DeepGroundwater · taddyb · Mar 14, 2026 · Mar 14, 2026 · Mar 14, 2026 · Mar 14, 2026
diff --git a/scripts/train.py b/scripts/train.py
@@ -8,7 +8,6 @@
 import torch
 from hydra.core.hydra_config import HydraConfig
 from omegaconf import DictConfig
-from torch.nn.functional import mse_loss
 from torch.utils.data import DataLoader, RandomSampler
 
 from ddr import ddr_functions, dmc, kan, streamflow
@@ -92,7 +91,7 @@ def train(cfg: Config, flow: streamflow, routing_model: dmc, nn: kan) -> None:
 
                 filtered_predictions = daily_runoff[~np_nan_mask]
 
-                loss = mse_loss(
+                loss = torch.nn.functional.l1_loss(
                     input=filtered_predictions.transpose(0, 1)[cfg.experiment.warmup :].unsqueeze(2),
                     target=filtered_observations.transpose(0, 1)[cfg.experiment.warmup :].unsqueeze(2),
                 )
@@ -120,8 +119,7 @@ def train(cfg: Config, flow: streamflow, routing_model: dmc, nn: kan) -> None:
                 param_map = {
                     "n": routing_model.n,
                     "q_spatial": routing_model.q_spatial,
-                    "top_width": routing_model.top_width,
-                    "side_slope": routing_model.side_slope,
+                    "p_spatial": routing_model.p_spatial,
                 }
                 for param_name in cfg.kan.learnable_parameters:
                     param_tensor = param_map.get(param_name)
@@ -155,6 +153,13 @@ def train(cfg: Config, flow: streamflow, routing_model: dmc, nn: kan) -> None:
                     saved_model_path=cfg.params.save_path / "saved_models",
                 )
 
+                # Free autograd graph and routing engine tensors to prevent OOM
+                del dmc_output, daily_runoff, streamflow_predictions, loss
+                del filtered_predictions, filtered_observations
+                routing_model.routing_engine.q_prime = None
+                routing_model.routing_engine._discharge_t = None
+                torch.cuda.empty_cache()
+
 
 @hydra.main(
     version_base="1.3",

diff --git a/src/ddr/routing/mmc.py b/src/ddr/routing/mmc.py
@@ -71,36 +71,68 @@ def _log_base_q(x: torch.Tensor, q: float) -> torch.Tensor:
     return torch.log(x) / torch.log(torch.tensor(q, dtype=x.dtype))
 
 
+def _apply_data_override(derived: torch.Tensor, data: torch.Tensor | None) -> torch.Tensor:
+    """Override derived values with observed data where available.
+
+    Three cases:
+    1. data is None or empty -> return derived (MERIT without observed geometry)

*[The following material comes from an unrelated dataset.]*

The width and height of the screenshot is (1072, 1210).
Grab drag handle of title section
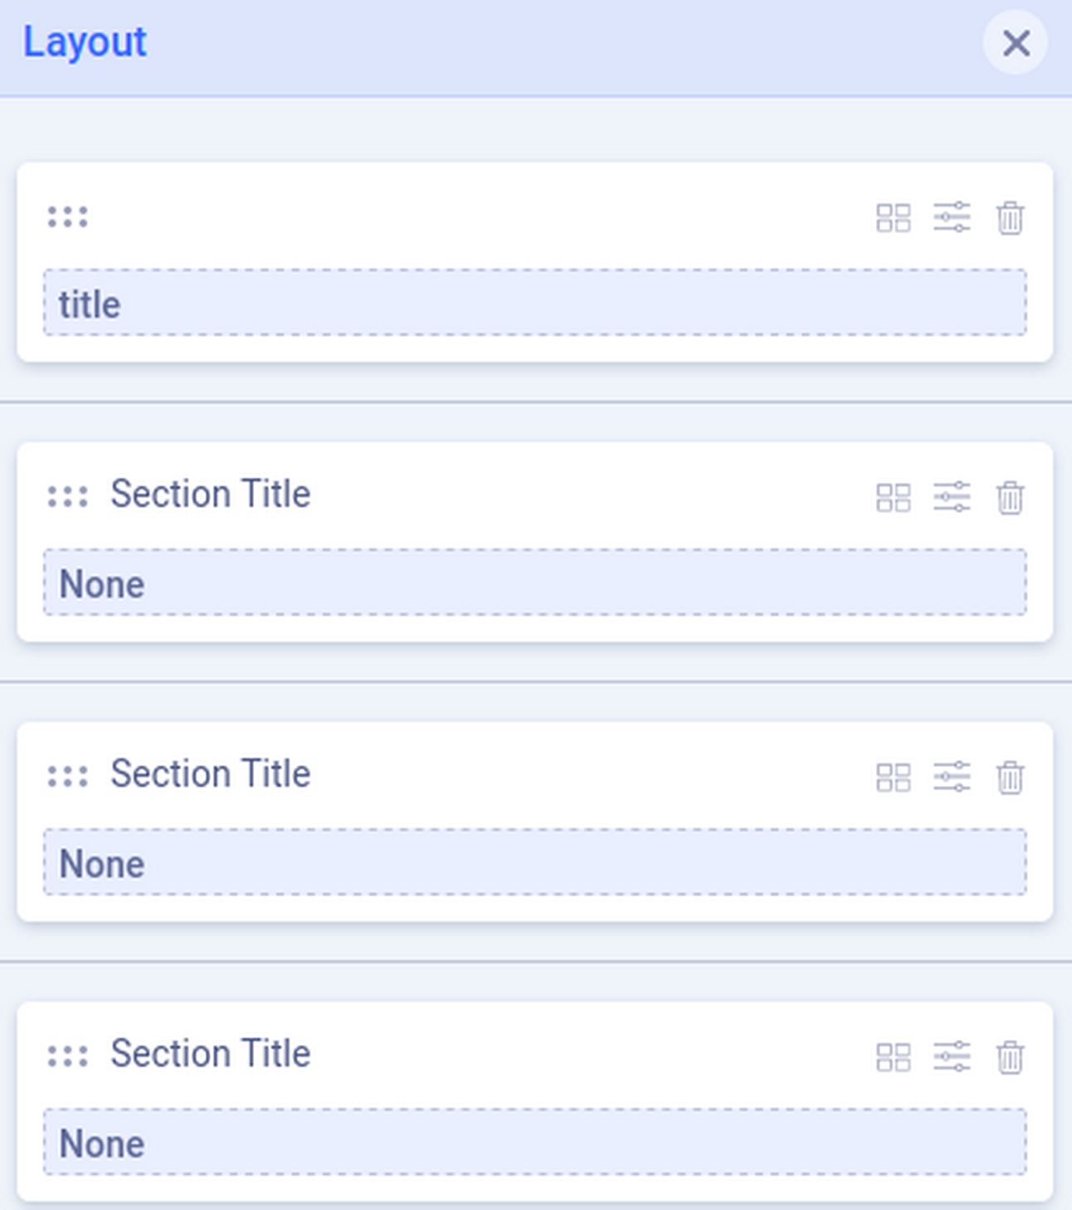tap(67, 217)
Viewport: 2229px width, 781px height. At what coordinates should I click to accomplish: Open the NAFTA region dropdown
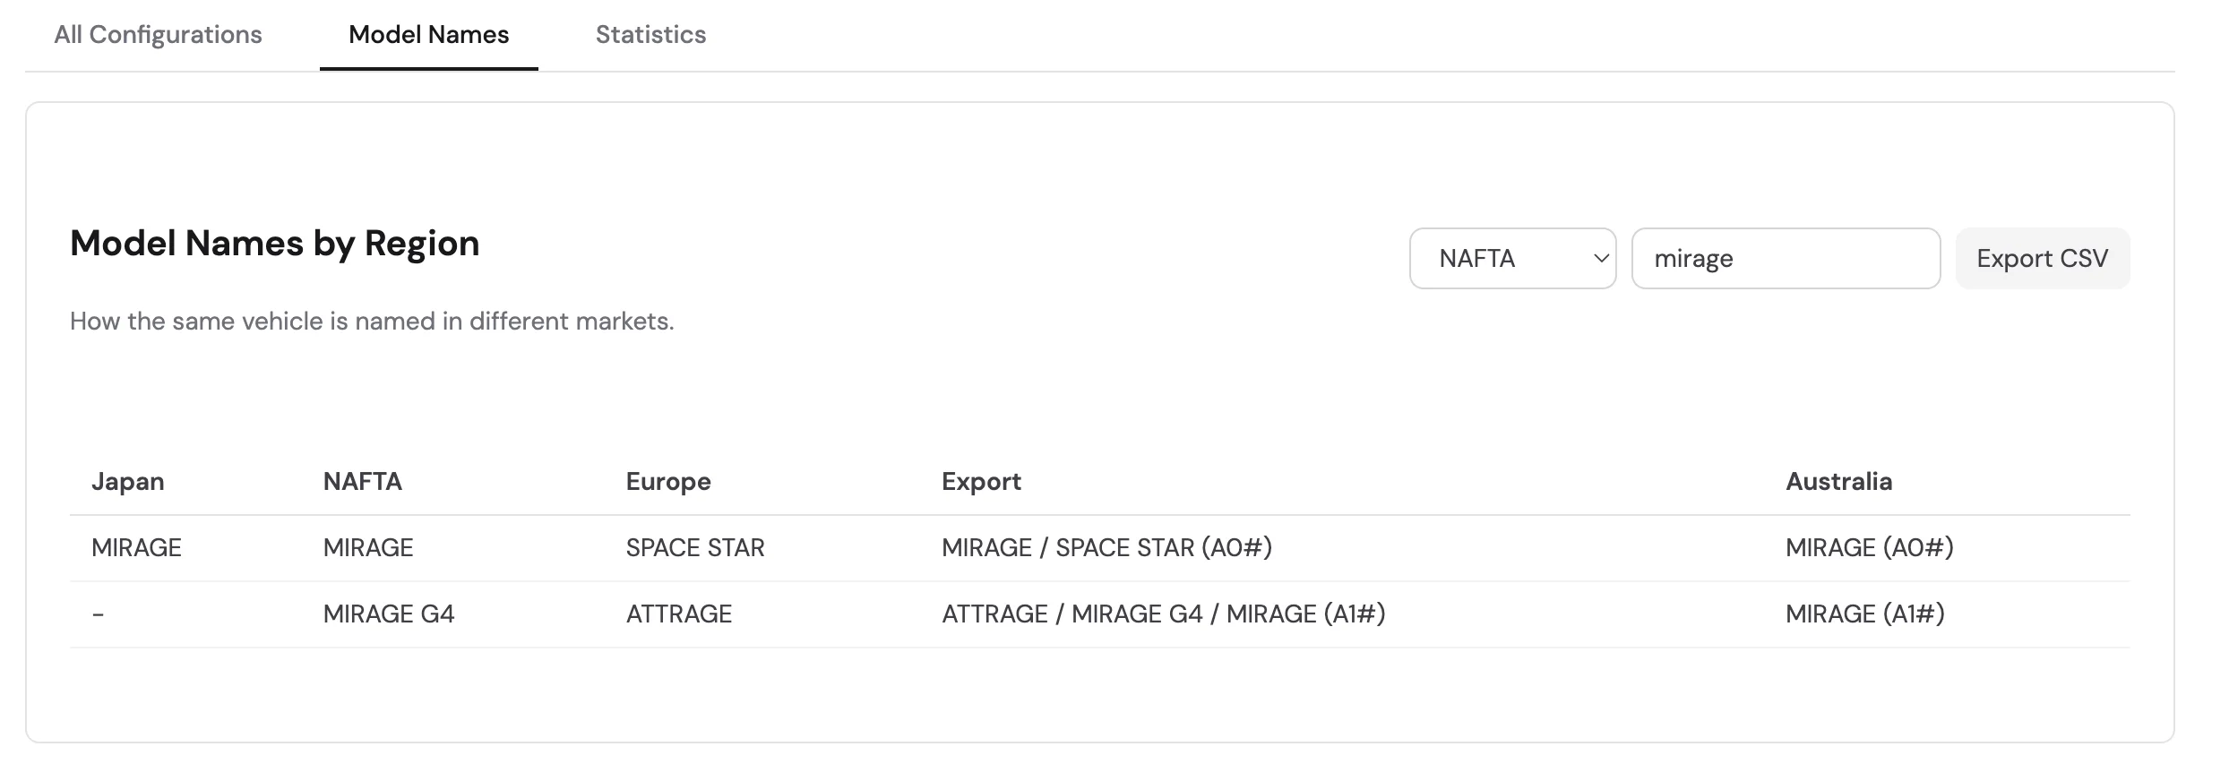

+    2. data has no NaN -> return data (Lynker full coverage)
+    3. data has NaN -> blend: data where valid, derived where NaN (partial coverage)
+
+    Parameters
+    ----------
+    derived : torch.Tensor
+        Values derived from the power law
+    data : torch.Tensor or None
+        Observed data, possibly containing NaN
+
+    Returns
+    -------
+    torch.Tensor
+        Blended result
+    """
+    if data is None or data.numel() == 0:
+        return derived
+    nan_mask = torch.isnan(data)
+    if not nan_mask.any():
+        return data
+    return torch.where(~nan_mask, data, derived)
+
+
 def _get_trapezoid_velocity(
     q_t: torch.Tensor,
     _n: torch.Tensor,
-    top_width: torch.Tensor,
-    side_slope: torch.Tensor,
     _s0: torch.Tensor,
     p_spatial: torch.Tensor,
     _q_spatial: torch.Tensor,
+    data_top_width: torch.Tensor | None,
+    data_side_slope: torch.Tensor | None,
     velocity_lb: torch.Tensor,
     depth_lb: torch.Tensor,
     _btm_width_lb: torch.Tensor,
-) -> torch.Tensor:
+) -> tuple[torch.Tensor, torch.Tensor, torch.Tensor]:
     """Calculate flow velocity using Manning's equation for trapezoidal channels.
 
+    Derives top_width and side_slope per-timestep from the Leopold & Maddock
+    power law (top_width = p * depth^q), then overrides with observed data
+    where available.
+
     Parameters
     ----------
     q_t : torch.Tensor
         Discharge at time t
     _n : torch.Tensor
         Manning's roughness coefficient
-    top_width : torch.Tensor
-        Top width of channel
-    side_slope : torch.Tensor
-        Side slope of channel (z:1, z horizontal : 1 vertical)
     _s0 : torch.Tensor
         Channel slope
     p_spatial : torch.Tensor
-        Spatial parameter p
+        Leopold & Maddock width coefficient
     _q_spatial : torch.Tensor
-        Spatial parameter q
+        Leopold & Maddock width-depth exponent
+    data_top_width : torch.Tensor or None
+        Observed top width data for override (Lynker/SWOT), or None/empty
+    data_side_slope : torch.Tensor or None
+        Observed side slope data for override (Lynker/SWOT), or None/empty
     velocity_lb : torch.Tensor
         Lower bound for velocity
     depth_lb : torch.Tensor
@@ -110,19 +142,27 @@ def _get_trapezoid_velocity(
 
     Returns
     -------
-    torch.Tensor
-        Flow velocity
+    tuple[torch.Tensor, torch.Tensor, torch.Tensor]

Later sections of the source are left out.